▼▼▼
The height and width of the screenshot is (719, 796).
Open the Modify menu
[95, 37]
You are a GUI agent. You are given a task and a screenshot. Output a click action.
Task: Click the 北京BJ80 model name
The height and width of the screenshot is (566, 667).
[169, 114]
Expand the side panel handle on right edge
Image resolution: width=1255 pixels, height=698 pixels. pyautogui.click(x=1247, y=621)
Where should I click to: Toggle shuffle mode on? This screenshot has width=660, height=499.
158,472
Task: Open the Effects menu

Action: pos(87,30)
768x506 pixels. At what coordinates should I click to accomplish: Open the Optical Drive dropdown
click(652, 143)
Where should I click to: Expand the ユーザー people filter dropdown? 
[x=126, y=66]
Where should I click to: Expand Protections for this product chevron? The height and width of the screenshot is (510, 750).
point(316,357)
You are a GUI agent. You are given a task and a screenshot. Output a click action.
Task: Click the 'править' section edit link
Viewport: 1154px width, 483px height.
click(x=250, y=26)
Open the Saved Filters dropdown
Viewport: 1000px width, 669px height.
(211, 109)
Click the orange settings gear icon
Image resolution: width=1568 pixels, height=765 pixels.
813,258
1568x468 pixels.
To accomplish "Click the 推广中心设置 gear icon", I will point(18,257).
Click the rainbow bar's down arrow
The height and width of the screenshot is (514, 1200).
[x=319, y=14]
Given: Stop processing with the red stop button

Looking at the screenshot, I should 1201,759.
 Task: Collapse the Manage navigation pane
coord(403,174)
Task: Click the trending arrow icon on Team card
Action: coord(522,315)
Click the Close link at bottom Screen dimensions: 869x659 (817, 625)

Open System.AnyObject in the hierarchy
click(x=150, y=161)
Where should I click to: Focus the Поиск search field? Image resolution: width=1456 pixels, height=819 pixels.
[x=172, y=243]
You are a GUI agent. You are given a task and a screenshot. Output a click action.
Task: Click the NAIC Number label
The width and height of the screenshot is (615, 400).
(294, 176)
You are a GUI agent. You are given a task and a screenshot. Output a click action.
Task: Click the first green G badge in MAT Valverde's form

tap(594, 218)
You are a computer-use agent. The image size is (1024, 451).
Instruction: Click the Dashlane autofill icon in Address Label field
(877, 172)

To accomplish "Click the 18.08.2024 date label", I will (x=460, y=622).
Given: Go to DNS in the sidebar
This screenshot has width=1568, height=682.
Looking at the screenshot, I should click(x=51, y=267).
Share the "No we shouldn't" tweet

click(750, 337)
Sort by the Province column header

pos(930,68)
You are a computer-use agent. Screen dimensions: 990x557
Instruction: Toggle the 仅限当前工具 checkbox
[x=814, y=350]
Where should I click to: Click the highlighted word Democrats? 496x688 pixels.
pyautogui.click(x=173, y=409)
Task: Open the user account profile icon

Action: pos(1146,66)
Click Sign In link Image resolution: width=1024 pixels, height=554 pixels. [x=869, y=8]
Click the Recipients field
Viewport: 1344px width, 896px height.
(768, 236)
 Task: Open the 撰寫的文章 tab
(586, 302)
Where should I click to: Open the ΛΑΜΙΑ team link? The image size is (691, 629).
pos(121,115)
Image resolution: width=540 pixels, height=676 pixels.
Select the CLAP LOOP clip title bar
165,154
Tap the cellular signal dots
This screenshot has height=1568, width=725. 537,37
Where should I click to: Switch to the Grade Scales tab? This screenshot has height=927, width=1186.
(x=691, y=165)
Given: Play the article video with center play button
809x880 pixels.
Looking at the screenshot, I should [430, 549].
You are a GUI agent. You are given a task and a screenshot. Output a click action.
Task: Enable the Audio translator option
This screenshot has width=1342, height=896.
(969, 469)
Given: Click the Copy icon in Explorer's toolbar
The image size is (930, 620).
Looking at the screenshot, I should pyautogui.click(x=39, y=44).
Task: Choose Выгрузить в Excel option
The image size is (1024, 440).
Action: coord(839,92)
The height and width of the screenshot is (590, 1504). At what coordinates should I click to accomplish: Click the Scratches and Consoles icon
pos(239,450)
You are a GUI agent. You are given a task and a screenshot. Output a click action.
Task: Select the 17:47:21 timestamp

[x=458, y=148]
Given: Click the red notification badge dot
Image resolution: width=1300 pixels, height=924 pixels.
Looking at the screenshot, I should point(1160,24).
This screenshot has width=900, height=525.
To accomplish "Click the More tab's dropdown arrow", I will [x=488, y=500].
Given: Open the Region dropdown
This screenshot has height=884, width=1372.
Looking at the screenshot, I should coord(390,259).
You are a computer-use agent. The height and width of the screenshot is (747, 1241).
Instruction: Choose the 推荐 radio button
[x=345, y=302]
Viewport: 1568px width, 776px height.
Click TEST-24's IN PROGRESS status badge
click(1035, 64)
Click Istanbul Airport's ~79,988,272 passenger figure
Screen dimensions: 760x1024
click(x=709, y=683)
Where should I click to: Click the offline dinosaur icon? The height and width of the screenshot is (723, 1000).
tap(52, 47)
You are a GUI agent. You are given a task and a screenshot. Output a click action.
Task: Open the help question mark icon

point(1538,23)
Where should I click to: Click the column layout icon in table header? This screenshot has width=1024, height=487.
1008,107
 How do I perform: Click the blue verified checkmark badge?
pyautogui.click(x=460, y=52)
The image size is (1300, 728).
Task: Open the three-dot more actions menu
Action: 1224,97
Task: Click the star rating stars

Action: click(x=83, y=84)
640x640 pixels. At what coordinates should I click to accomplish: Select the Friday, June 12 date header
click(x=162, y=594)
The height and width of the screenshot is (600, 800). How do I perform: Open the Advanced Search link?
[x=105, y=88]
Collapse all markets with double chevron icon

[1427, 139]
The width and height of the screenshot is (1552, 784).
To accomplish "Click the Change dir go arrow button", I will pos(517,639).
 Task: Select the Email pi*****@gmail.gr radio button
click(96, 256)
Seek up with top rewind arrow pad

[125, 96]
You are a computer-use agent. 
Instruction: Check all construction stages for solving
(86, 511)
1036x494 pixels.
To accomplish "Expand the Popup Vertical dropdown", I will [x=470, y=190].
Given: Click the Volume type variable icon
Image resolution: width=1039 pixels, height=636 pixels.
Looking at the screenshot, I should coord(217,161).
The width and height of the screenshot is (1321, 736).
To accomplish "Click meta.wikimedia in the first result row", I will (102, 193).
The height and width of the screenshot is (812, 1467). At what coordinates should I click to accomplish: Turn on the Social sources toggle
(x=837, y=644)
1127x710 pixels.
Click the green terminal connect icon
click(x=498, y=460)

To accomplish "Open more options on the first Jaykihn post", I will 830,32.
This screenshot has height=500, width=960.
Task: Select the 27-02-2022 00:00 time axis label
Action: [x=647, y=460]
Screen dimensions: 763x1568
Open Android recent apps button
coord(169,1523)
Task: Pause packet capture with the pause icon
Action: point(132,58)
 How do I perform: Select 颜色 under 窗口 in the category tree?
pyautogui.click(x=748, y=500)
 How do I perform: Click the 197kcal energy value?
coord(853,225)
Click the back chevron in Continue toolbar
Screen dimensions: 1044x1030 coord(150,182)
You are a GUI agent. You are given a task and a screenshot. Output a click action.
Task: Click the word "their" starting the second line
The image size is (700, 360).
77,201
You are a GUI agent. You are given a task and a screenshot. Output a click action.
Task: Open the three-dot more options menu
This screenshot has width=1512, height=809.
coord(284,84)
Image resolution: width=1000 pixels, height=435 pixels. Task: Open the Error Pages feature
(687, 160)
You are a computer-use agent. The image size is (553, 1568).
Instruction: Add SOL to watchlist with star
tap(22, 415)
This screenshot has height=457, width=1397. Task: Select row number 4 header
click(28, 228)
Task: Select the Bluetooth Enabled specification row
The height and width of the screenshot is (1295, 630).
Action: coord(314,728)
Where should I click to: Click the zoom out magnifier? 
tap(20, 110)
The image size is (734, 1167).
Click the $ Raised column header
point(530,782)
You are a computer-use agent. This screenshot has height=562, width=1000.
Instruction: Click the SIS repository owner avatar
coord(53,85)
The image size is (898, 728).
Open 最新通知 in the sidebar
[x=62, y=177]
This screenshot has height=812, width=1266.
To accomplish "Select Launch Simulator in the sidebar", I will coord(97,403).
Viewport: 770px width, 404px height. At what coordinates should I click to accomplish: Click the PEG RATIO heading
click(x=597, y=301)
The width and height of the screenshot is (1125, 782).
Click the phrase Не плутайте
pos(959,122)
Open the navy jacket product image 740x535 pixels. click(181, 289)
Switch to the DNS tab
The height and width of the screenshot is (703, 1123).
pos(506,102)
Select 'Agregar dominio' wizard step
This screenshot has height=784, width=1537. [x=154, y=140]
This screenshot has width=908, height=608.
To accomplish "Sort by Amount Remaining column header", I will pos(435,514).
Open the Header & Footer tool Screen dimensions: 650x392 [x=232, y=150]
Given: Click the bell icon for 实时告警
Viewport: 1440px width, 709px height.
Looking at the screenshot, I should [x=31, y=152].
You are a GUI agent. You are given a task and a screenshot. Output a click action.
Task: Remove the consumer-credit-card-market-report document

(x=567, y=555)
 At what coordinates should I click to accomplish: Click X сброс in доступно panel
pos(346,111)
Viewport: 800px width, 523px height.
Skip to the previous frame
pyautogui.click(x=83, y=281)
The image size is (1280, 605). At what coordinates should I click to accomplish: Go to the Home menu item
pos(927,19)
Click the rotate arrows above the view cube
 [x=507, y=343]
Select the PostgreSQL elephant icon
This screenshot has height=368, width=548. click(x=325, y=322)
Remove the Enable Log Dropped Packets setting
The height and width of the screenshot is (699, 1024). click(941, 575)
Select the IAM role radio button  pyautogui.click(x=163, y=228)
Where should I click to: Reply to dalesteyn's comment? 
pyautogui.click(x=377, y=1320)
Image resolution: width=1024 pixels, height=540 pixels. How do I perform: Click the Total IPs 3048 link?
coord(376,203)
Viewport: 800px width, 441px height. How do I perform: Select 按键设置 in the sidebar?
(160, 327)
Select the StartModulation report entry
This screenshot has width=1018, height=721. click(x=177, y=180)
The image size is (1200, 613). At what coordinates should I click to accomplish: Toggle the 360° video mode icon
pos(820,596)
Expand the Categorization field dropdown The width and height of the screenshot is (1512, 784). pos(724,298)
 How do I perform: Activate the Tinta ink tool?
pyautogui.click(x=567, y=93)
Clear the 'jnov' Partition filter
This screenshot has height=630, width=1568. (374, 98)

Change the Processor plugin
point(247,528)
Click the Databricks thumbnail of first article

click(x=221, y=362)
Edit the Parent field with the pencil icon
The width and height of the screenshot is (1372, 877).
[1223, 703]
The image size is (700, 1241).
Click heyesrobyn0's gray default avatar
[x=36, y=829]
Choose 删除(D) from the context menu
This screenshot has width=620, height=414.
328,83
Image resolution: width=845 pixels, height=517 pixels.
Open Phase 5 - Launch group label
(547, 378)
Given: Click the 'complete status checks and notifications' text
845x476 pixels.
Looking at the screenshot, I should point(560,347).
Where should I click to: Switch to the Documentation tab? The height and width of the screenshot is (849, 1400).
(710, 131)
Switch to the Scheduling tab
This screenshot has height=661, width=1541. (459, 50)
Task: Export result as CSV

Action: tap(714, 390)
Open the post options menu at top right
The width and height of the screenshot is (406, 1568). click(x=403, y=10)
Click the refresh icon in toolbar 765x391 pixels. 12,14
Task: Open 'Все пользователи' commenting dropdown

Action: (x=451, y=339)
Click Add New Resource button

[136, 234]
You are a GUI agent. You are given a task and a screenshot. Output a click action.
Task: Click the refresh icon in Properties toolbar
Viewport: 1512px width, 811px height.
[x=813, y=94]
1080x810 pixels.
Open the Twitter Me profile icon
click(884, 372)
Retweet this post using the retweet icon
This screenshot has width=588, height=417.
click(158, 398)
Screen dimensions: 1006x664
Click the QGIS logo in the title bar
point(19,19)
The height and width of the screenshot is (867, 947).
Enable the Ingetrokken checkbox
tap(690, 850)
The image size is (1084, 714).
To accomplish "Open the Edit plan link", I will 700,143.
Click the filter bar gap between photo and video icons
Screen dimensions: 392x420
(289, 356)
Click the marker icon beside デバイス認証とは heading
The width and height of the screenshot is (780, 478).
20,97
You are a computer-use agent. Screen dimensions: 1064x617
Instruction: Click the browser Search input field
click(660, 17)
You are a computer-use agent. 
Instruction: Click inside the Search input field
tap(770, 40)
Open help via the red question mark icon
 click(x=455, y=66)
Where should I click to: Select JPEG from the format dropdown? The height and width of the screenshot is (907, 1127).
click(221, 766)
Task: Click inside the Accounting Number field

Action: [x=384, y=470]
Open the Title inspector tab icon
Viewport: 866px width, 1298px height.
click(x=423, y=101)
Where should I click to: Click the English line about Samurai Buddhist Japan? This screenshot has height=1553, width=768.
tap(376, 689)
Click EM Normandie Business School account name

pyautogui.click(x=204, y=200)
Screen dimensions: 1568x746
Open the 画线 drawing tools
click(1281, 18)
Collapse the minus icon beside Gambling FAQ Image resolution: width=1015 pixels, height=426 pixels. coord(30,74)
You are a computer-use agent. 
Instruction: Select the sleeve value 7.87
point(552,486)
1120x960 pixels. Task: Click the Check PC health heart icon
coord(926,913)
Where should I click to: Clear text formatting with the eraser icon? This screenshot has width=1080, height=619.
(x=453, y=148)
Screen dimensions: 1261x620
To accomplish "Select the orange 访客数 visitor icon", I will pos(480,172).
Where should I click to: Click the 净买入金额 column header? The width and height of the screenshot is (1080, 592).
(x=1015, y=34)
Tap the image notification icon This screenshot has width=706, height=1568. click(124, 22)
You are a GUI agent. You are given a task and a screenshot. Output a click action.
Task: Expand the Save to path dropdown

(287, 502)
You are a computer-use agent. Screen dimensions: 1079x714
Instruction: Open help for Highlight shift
▲▲▲
# Task description
Copy out the lines above word for word, stopping after the line containing "Task: Click the 北京BJ80 model name".

# Answer section
The height and width of the screenshot is (719, 796).
Open the Modify menu
[95, 37]
You are a GUI agent. You are given a task and a screenshot. Output a click action.
Task: Click the 北京BJ80 model name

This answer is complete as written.